PART II: A Regenerative Leap for Epilepsy… Dr. Cory Nicholas, Co-Founder and CEO, Neurona Therapeuitcs
This podcast continues our interview with doctor Corey Nicholas, the founder and CEO of Neurona Therapeutics. If you've not listened to part one, it may be found at biotechnation.com or your favorite podcaster. Recalling that epilepsy is a condition shared by some three million Americans with fifty million or more worldwide, Neurona has developed and begun their very first treatments. This entails inserting additional inhibitory cells into the brain. Their efforts are focused on the most common type of epilepsy, temporal lobe epilepsy.

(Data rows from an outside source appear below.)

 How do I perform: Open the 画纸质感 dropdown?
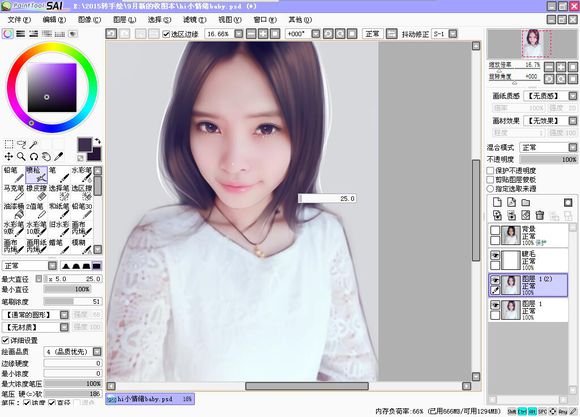point(550,96)
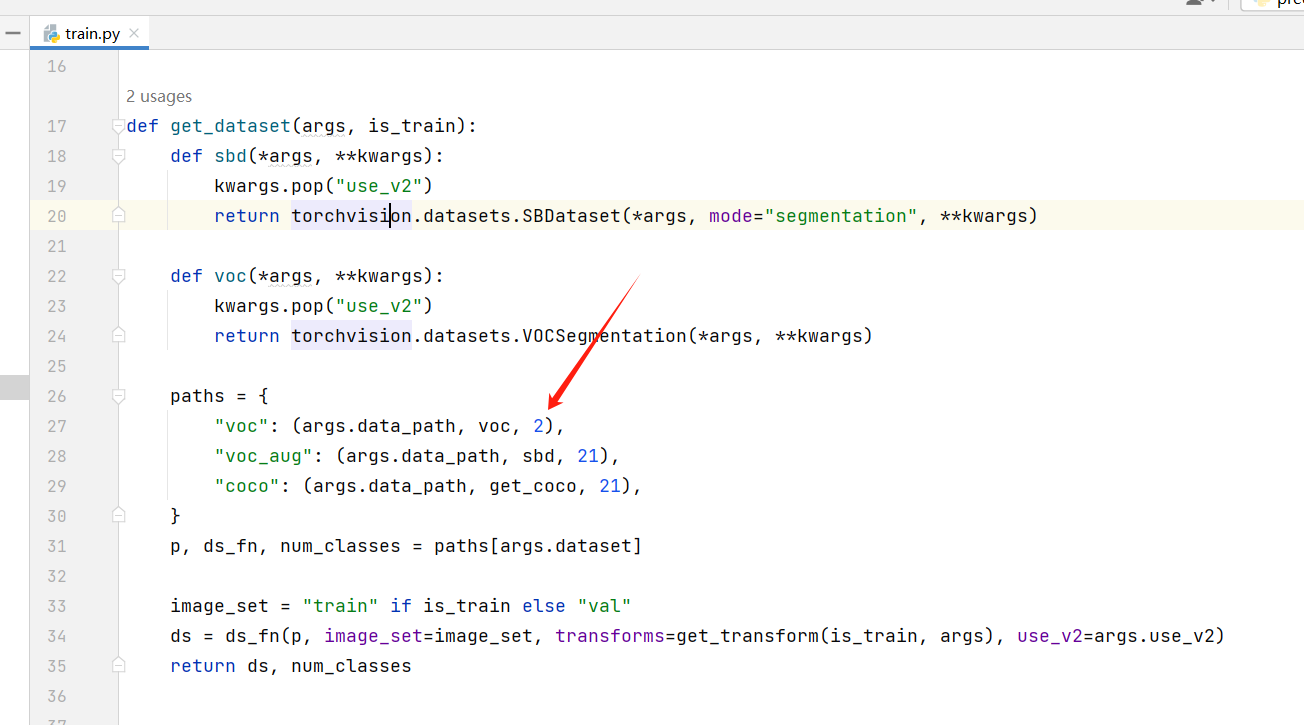The width and height of the screenshot is (1304, 725).
Task: Collapse the get_dataset function fold arrow
Action: (x=118, y=125)
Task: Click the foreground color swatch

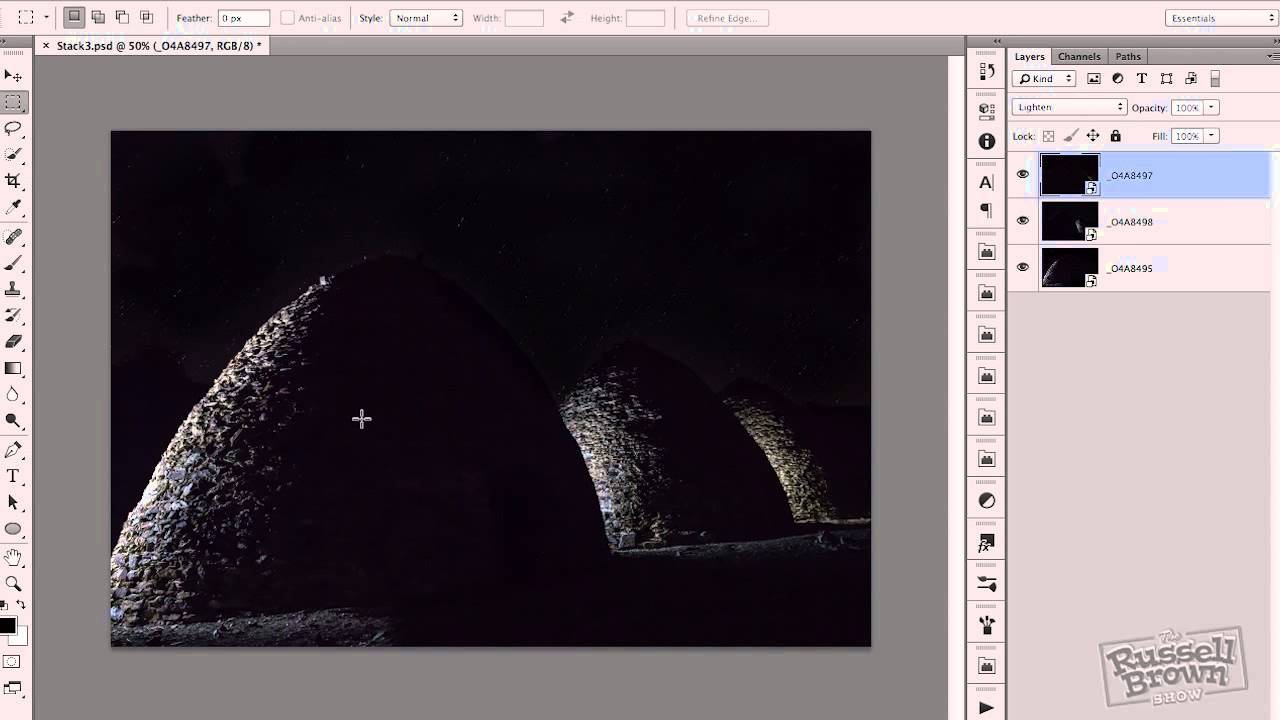Action: click(x=8, y=626)
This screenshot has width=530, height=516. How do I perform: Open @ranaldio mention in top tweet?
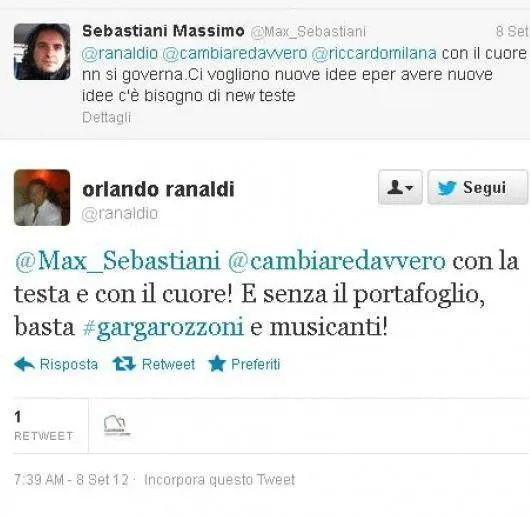point(120,53)
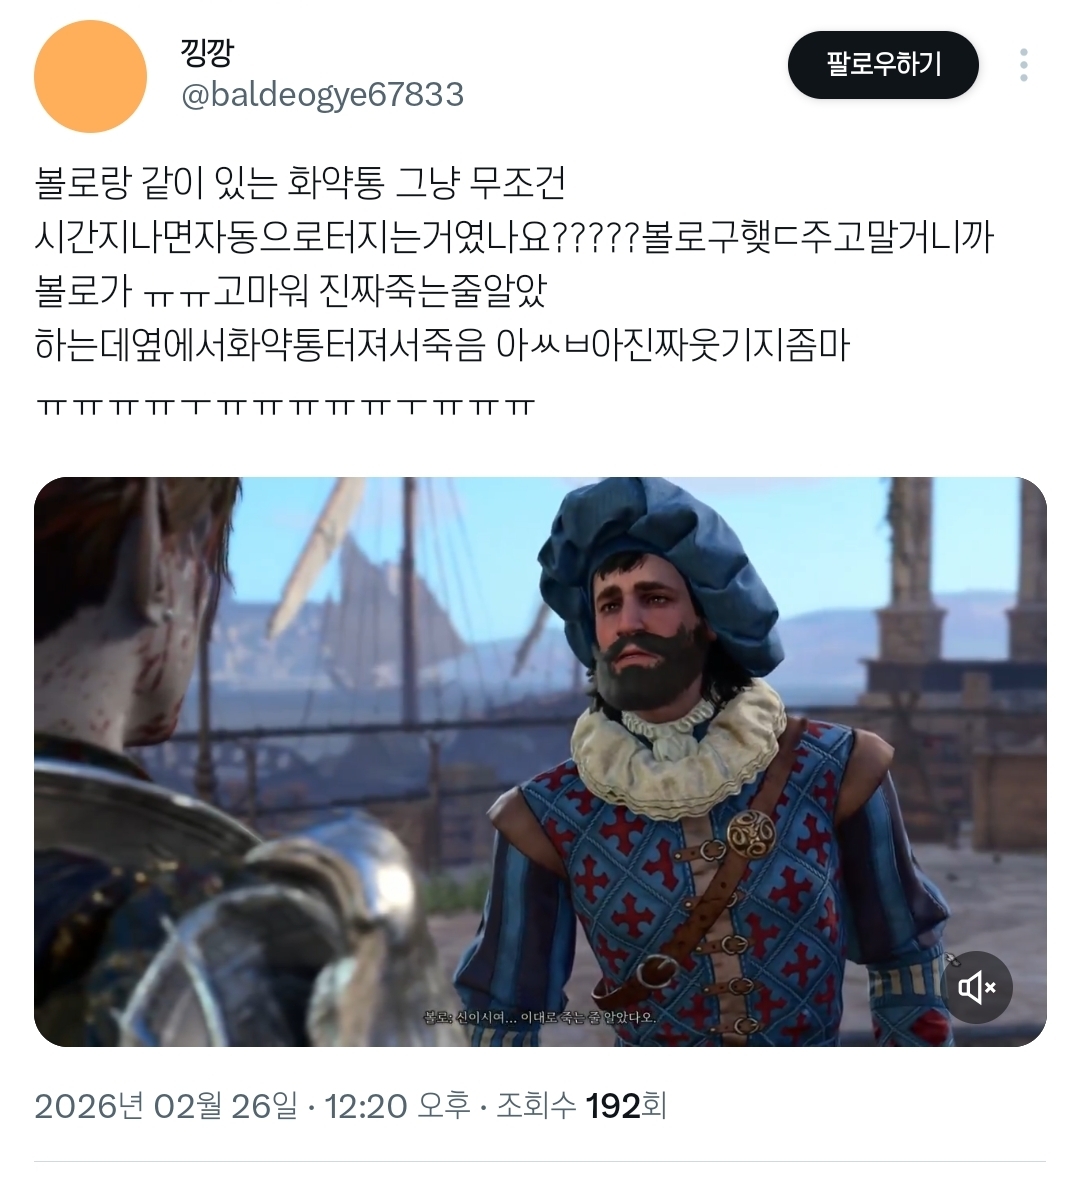
Task: Select the tweet's first line about 화약통
Action: tap(301, 182)
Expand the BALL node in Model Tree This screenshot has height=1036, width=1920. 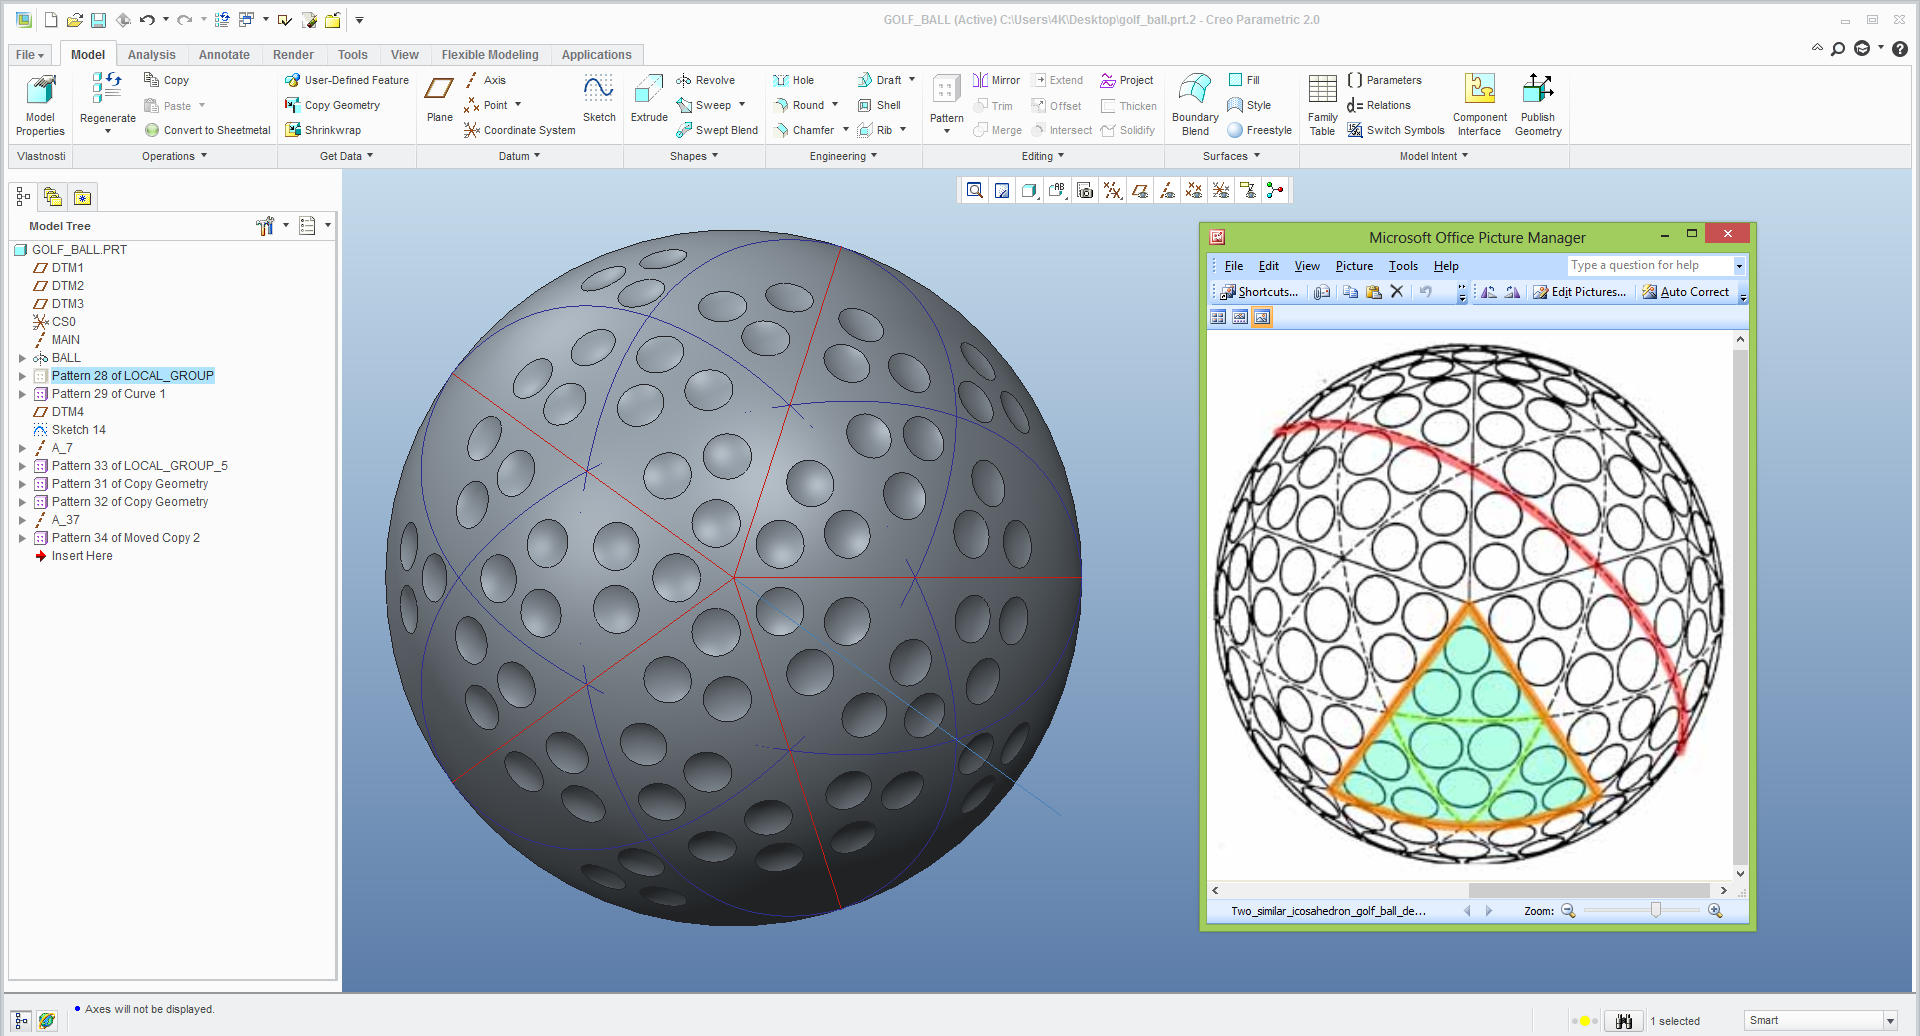(x=23, y=358)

Dr. Moira Gunn:There are now interim results. Okay. So now we are many months, many months since we first talked. Was it two years, I believe? And you're now in the midst of a phase one two, as we say, an accelerated study.
Dr. Moira Gunn:And while that's not completed, for a portion of it, there is an early readout. So let's talk about what you did in this study what you see as a result.
Dr. Cory Nicholas:So the phase one, trial that's ongoing originally was in 10 subjects, 10 patients. Five received the low dose of the cell therapy that's called NRTX one thousand and one, developed by Neurona Therapeutics. And then a second five patients received the higher dose than NRTX-one thousand and one. Since those patients have been treated, we've enrolled an additional, eight patients into the trial, So four more at the low dose and four more at the high dose. You know, given how well, things were going, we we decided to expand it.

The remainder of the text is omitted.